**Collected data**
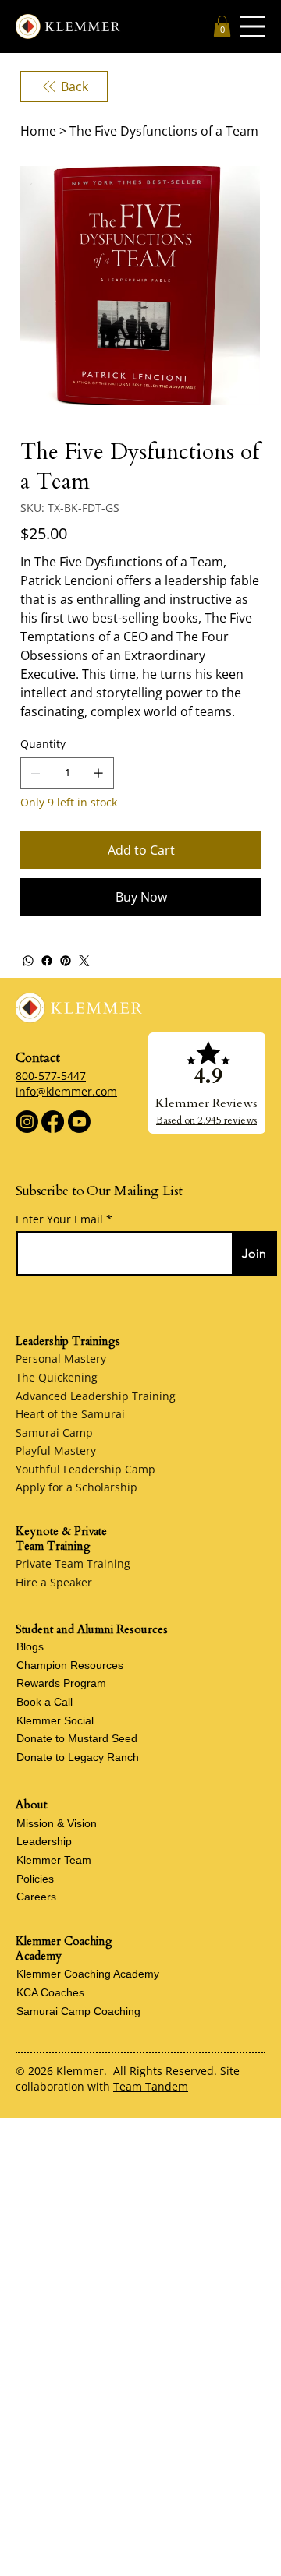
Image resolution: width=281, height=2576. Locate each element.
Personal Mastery (61, 1358)
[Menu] (252, 26)
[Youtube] (79, 1121)
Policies (35, 1878)
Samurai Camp (54, 1432)
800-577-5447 (51, 1075)
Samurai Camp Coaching (78, 2011)
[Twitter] (84, 961)
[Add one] (98, 773)
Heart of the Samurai (70, 1413)
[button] (222, 26)
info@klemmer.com (66, 1091)
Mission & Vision (56, 1823)
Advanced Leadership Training (96, 1396)
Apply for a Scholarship (76, 1487)
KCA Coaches (50, 1992)
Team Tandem (150, 2086)
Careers (36, 1896)
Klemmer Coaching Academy (87, 1973)
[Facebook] (47, 961)
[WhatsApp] (28, 961)
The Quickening (57, 1377)
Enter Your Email (59, 1219)
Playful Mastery (56, 1450)
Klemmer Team (53, 1860)
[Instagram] (27, 1121)
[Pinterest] (65, 961)
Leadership (44, 1841)
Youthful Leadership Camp (85, 1469)
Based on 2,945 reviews (206, 1120)
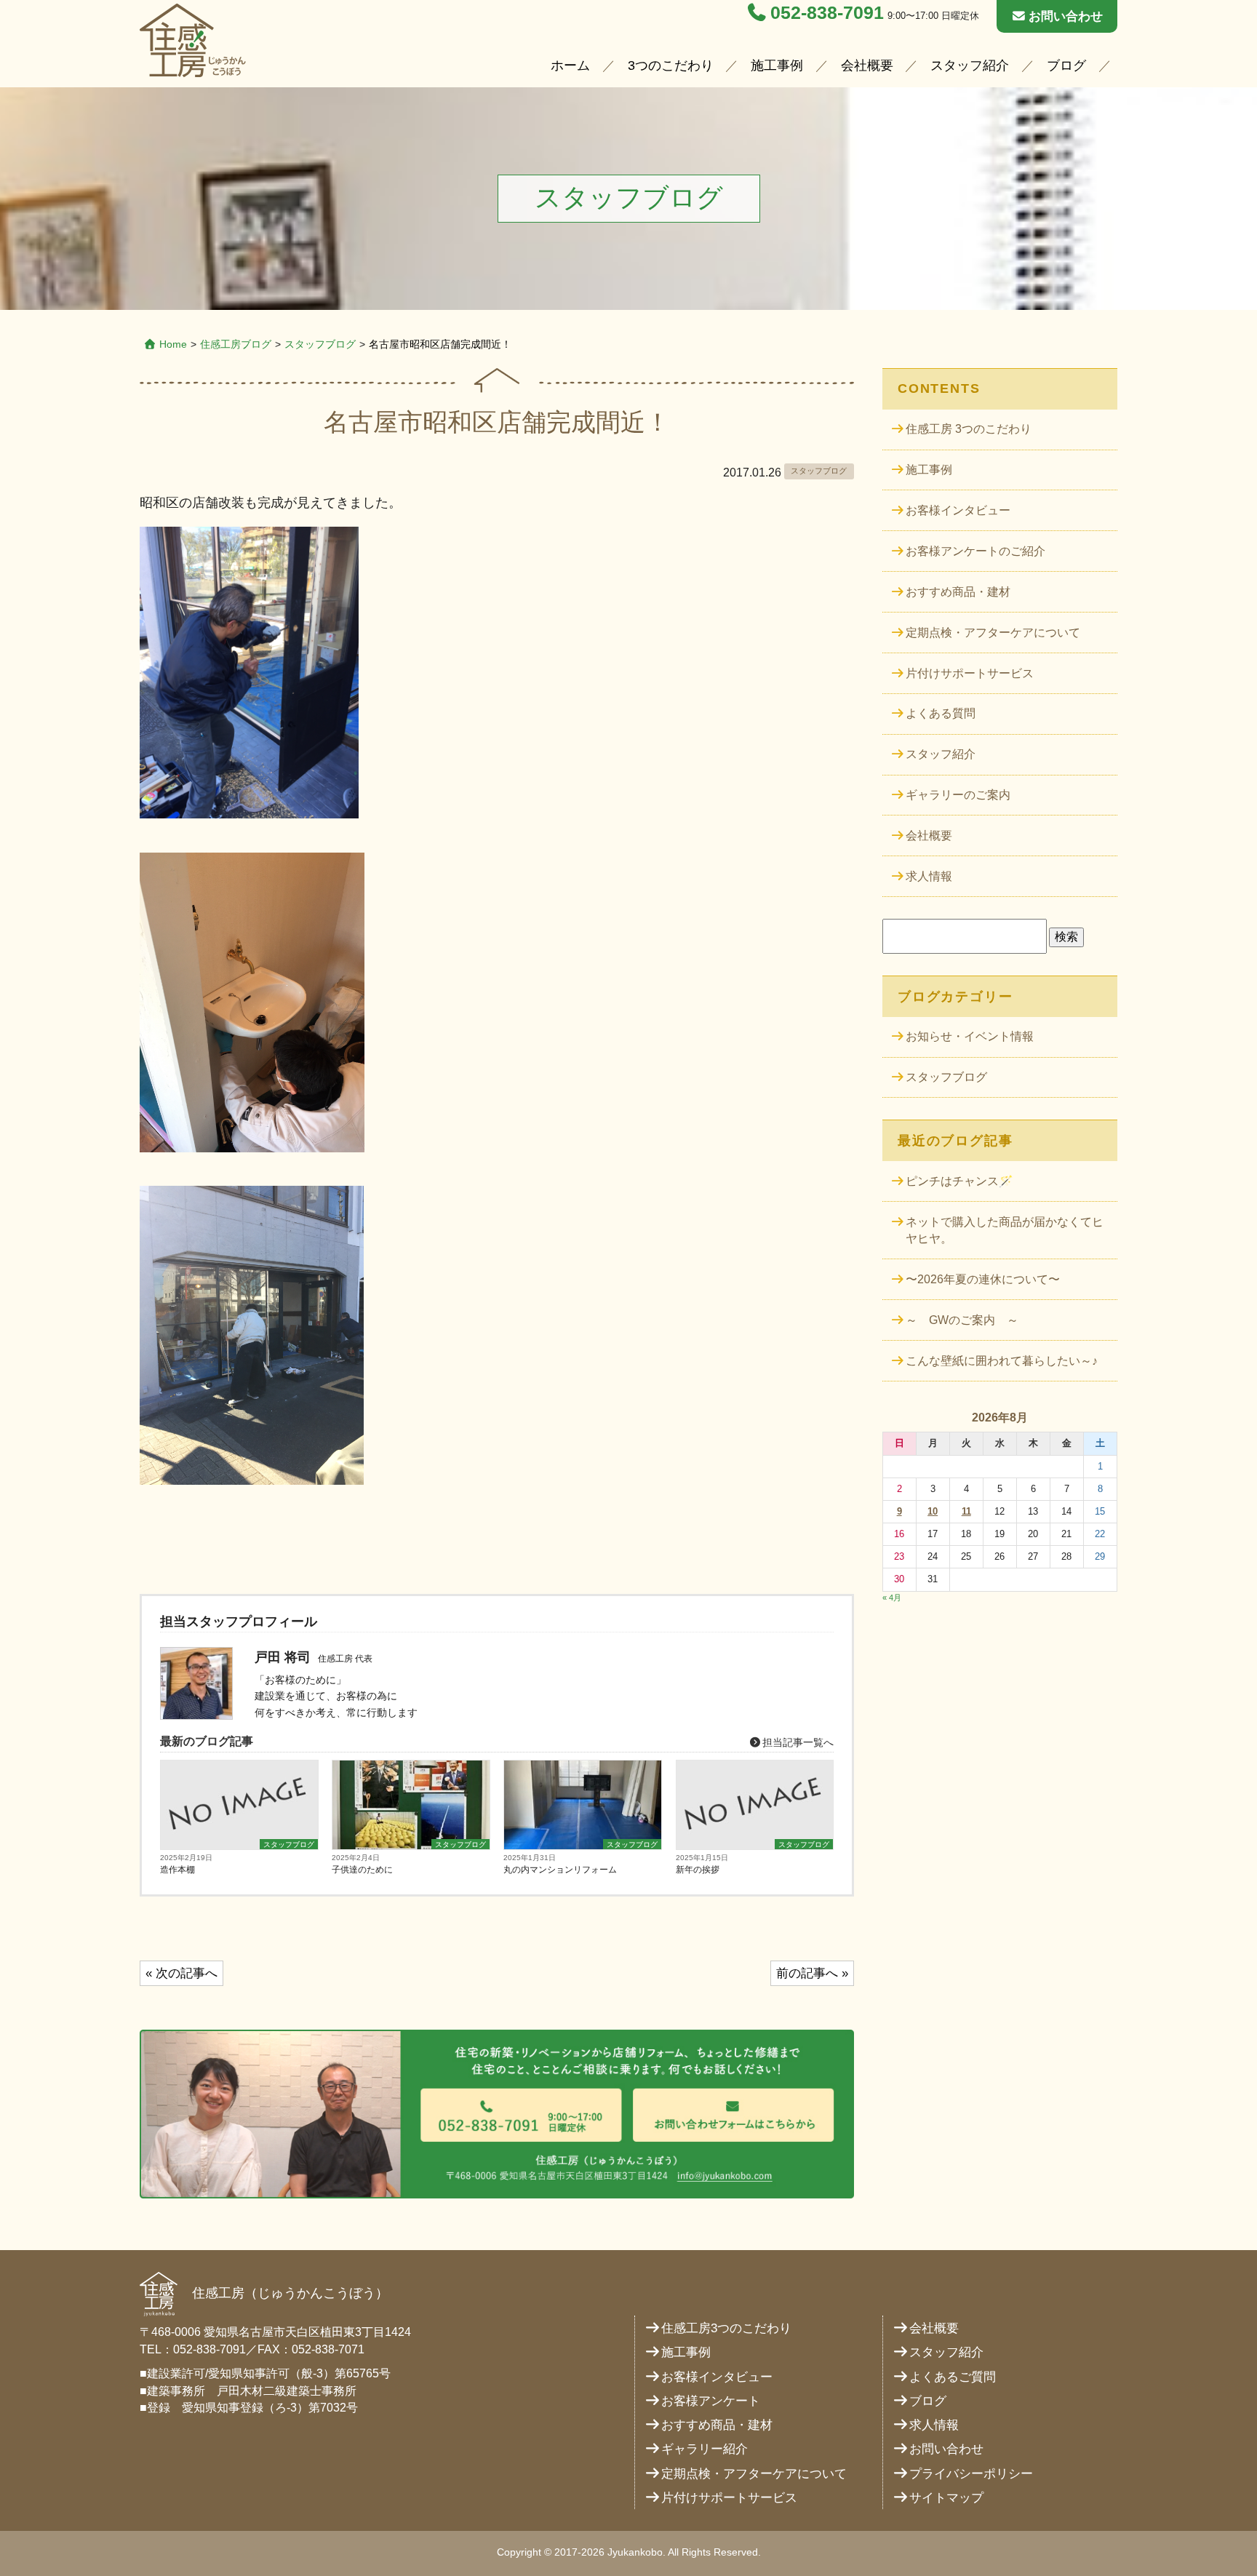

**What you should do**
From the entries above, extract only the lines running from the one containing "Apply for a Scholarship (76, 1487)" through the one containing "Leadership (44, 1841)", inclusive.

**Output**
Apply for a Scholarship (76, 1487)
KCA Coaches (50, 1992)
Team Tandem (150, 2086)
Careers (36, 1896)
Klemmer Coaching Academy (87, 1973)
[Facebook] (47, 961)
[WhatsApp] (28, 961)
The Quickening (57, 1377)
Enter Your Email (59, 1219)
Playful Mastery (56, 1450)
Klemmer Team (53, 1860)
[Instagram] (27, 1121)
[Pinterest] (65, 961)
Leadership (44, 1841)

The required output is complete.